< 箴言 知恵の泉 17 >

1 睦じうして一塊の乾けるパンあるは あらそひありて宰れる畜の盈たる家に愈る
Een droge bete, en rust daarbij, is beter, dan een huis vol van geslachte beesten met twist.
2 かしこき僕は恥をきたらする子ををさめ 且その子の兄弟の中にありて產業を分ち取る
Een verstandig knecht zal heersen over een zoon, die beschaamd maakt, en in het midden der broederen zal hij erfenis delen.
3 銀を試むる者は坩堝 金を試むる者は鑢 人の心を試むる者はヱホバなり
De smeltkroes is voor het zilver, en de oven voor het goud; maar de HEERE proeft de harten.
4 惡を行ふものは虚偽のくちびるにきき 虚偽をいふ者はあしき舌に耳を傾ぶく
De boosdoener merkt op de ongerechtige lip; een leugenaar neigt het oor tot de verkeerde tong.
5 貧人を嘲るものはその造主をあなどるなり 人の災禍を喜ぶものは罪をまぬかれず
Die den arme bespot, smaadt deszelfs Maker; die zich verblijdt in het verderf, zal niet onschuldig zijn.
6 孫は老人の冠弁なり 父は子の榮なり
De kroon de ouden zijn de kindskinderen, en der kinderen sieraad zijn hun vaderen.

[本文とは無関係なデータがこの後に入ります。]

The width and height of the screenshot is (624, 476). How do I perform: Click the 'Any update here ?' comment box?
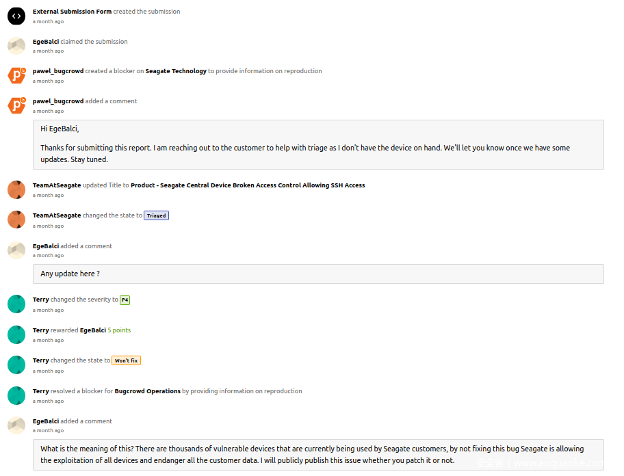(x=318, y=274)

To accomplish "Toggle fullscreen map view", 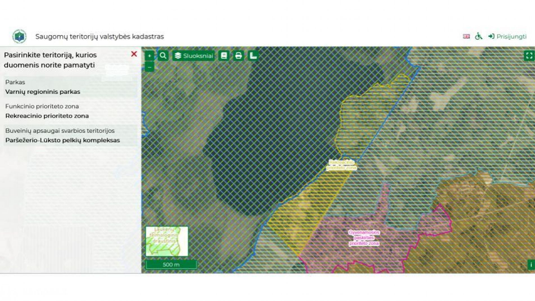I will pos(529,55).
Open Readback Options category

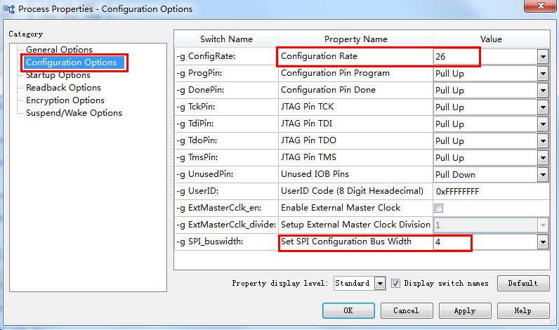pyautogui.click(x=63, y=88)
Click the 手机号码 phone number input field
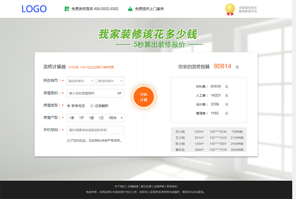The height and width of the screenshot is (199, 296). tap(95, 130)
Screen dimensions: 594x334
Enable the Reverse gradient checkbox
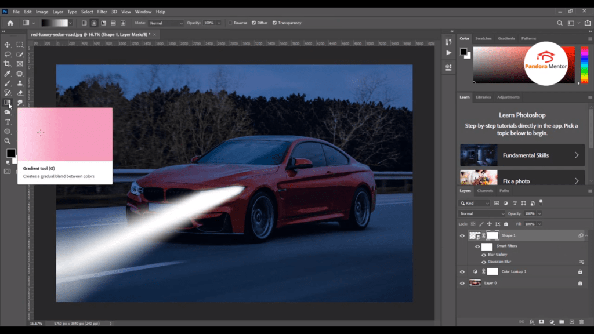(x=231, y=23)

7 勝れたる事をいふは愚なる人に適はず 况て虚偽をいふ口唇は君たる者に適はんや
Een voortreffelijke lip past een dwaze niet, veelmin een prins een leugenachtige lip.
8 贈物はこれを受る者の目には貴き珠のごとし その向ふところにて凡て幸福を買ふ
Het geschenk is in de ogen zijner heren een aangenaam gesteente; waarhenen het zich zal wenden, zal het wel gedijen.

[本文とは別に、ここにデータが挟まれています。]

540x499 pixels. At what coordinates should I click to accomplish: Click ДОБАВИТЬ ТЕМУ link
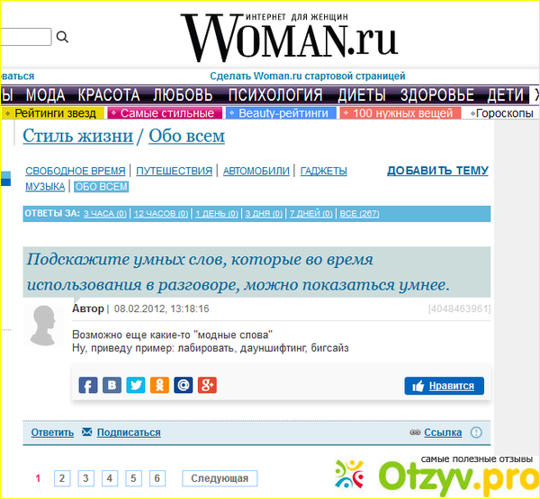[x=437, y=171]
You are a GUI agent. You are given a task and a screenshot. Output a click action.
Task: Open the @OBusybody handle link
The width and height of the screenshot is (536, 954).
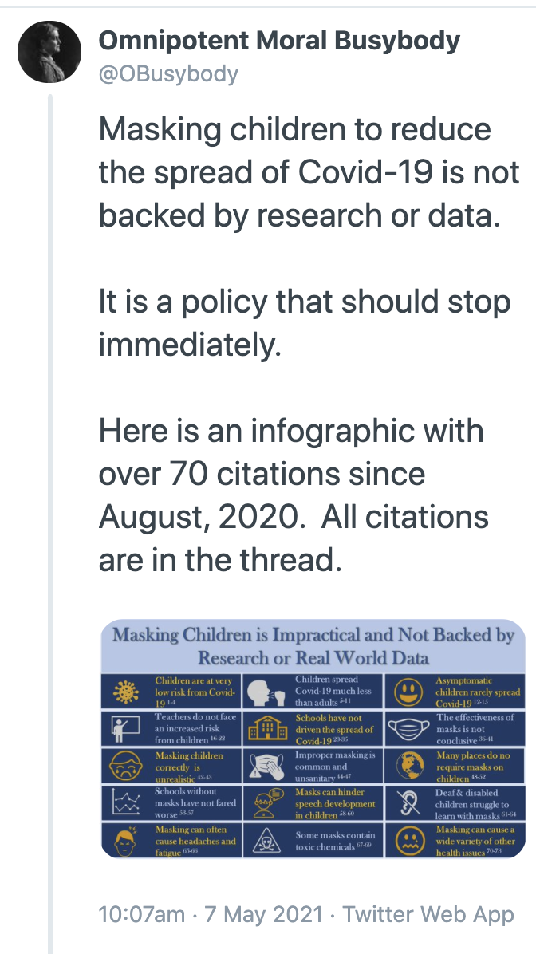(168, 74)
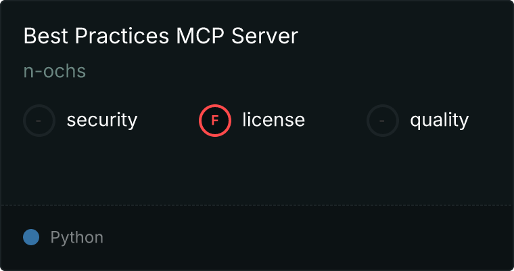The image size is (514, 271).
Task: Click the Python language label
Action: pos(76,238)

9 愛を追求むる者は人の過失をおほふ 人の事を言ひふるる者は朋友をあひ離れしむ
Die de overtreding toedekt, zoekt liefde; maar die de zaak weder ophaalt, scheidt den voornaamsten vriend.
10 一句の誡命の智人に徹るは百囘扑つことの愚なる人に徹るよりも深し
De bestraffing gaat dieper in den verstandige, dan den zot honderdmaal te slaan.
11 叛きもとる者はただ惡きことのみをもとむ 比故に彼にむかひて殘忍なる使者遣はさる
Zekerlijk, de wederspannige zoekt het kwaad; maar een wrede bode zal tegen hem gezonden worden.
12 愚なる者の愚妄をなすにあはんよりは寧ろ子をとられたる牝熊にあへ
Dat een beer, die van jongen beroofd is, een man tegemoet kome, maar niet een zot in zijn dwaasheid.
13 惡をもて善に報ゆる者は惡その家を離れじ
Die kwaad voor goed vergeldt, het kwaad zal van zijn huis niet wijken.
14 爭端の起源は堤より水をもらすに似たり この故にあらそひの起らざる先にこれを止むべし
Het begin des krakeels is gelijk een, die het water opening geeft; daarom verlaat den twist, eer hij zich vermengt.
15 惡者を義とし義者を惡しとするこの二の者はヱホバに憎まる
Wie den goddeloze rechtvaardigt, en den rechtvaardige verdoemt, zijn den HEERE een gruwel, ja, die beiden.
16 愚なる者はすでに心なし何ぞ智慧をかはんとて手にその價の金をもつや
Waarom toch zou in de hand des zots het koopgeld zijn, om wijsheid te kopen, dewijl hij geen verstand heeft?
17 朋友はいづれの時にも愛す 兄弟は危難の時のために生る
Een vriend heeft te aller tijd lief; en een broeder wordt in de benauwdheid geboren.
18 智慧なき人は手を拍てその友の前にて保證をなす
Een verstandeloos mens klapt in de hand, zich borg stellende bij zijn naaste.
19 爭端をこのむ者は罪を好み その門を高くする者は敗壞を求む
Die het gekijf liefheeft, heeft de overtreding lief; die zijn deur verhoogt, zoekt verbreking.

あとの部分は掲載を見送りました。